Fast CT anatomic localization algorithm

• URL: http://arxiv.org/abs/2312.02941v1
• Date: Tue, 5 Dec 2023 18:09:47 GMT
• Title: Fast CT anatomic localization algorithm
• Authors: Amit Oved
• Abstract summary: We show how to automatically determine the position of every slice in a CT scan. We use a linear model which maps slice index to its estimated axial anatomical position based on those slices. This approach proves to be both computationally efficient, with a typical processing time of less than a second per scan.
• Score: 0.0
• License: http://creativecommons.org/licenses/by/4.0/
• Abstract: Automatically determining the position of every slice in a CT scan is a basic yet powerful capability allowing fast retrieval of region of interest for visual inspection and automated analysis. Unlike conventional localization approaches which work at the slice level, we directly localize only a fraction of the slices and and then fit a linear model which maps slice index to its estimated axial anatomical position based on those slices. The model is then used to assign axial position to every slices of the scan.

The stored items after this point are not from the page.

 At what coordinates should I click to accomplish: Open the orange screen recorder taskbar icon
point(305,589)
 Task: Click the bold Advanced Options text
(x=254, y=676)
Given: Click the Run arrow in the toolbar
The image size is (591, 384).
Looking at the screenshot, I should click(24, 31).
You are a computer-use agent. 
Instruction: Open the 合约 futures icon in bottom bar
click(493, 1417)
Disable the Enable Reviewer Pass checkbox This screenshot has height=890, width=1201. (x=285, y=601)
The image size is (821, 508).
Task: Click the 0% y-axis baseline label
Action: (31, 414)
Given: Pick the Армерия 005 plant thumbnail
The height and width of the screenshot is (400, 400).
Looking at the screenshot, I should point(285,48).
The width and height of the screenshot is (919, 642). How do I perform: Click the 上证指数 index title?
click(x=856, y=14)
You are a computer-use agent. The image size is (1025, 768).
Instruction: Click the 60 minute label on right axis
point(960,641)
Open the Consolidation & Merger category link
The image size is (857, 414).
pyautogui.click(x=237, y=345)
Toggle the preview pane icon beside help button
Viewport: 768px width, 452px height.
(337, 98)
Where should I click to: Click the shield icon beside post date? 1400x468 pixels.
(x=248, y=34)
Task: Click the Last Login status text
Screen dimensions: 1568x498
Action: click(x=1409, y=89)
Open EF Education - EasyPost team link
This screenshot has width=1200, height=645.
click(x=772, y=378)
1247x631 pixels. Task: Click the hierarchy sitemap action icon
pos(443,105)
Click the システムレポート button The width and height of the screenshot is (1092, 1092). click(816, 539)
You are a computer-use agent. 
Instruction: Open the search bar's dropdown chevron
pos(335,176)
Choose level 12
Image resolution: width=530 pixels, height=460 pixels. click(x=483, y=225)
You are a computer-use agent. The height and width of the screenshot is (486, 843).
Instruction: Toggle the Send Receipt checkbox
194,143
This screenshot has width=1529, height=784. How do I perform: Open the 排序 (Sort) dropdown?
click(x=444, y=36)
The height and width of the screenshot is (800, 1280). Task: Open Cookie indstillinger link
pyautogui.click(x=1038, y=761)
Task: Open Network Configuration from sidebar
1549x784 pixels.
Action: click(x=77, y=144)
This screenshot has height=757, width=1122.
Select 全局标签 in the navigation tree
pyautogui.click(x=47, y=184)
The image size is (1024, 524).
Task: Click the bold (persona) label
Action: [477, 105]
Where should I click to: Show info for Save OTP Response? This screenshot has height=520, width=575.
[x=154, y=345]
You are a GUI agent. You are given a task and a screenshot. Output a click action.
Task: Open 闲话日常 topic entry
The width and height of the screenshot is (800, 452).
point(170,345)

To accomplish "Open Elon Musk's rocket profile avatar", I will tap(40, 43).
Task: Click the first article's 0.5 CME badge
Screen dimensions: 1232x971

This approach proves to be both computationally efficient, with a typical processing time of less than a second per scan (regardless of its size), accurate, with a typical median localization error of 1 cm, and robust to different noise sources, imaging protocols, metal induced artifacts, anatomical deformations etc. Another key element of our approach is the introduction of a mapping confidence score. This score acts as a fail safe mechanism which allows a rejection of unreliable localization results in rare cases of anomalous scans. Our algorithm sets new State Of The Art results in terms of localization accuracy. It also offers a decrease of two orders of magnitude in processing time with respect to all published processing times. It was designed to be invariant to various scan resolutions, scan protocols, patient orientations, strong artifacts and various deformations and abnormalities. Additionally, our algorithm is the first one to the best of our knowledge which supports the entire body from head to feet and is not confined to specific anatomical region. This algorithm was tested on thousands of scans and proves to be very reliable and useful as a preprocessing stage for many applications.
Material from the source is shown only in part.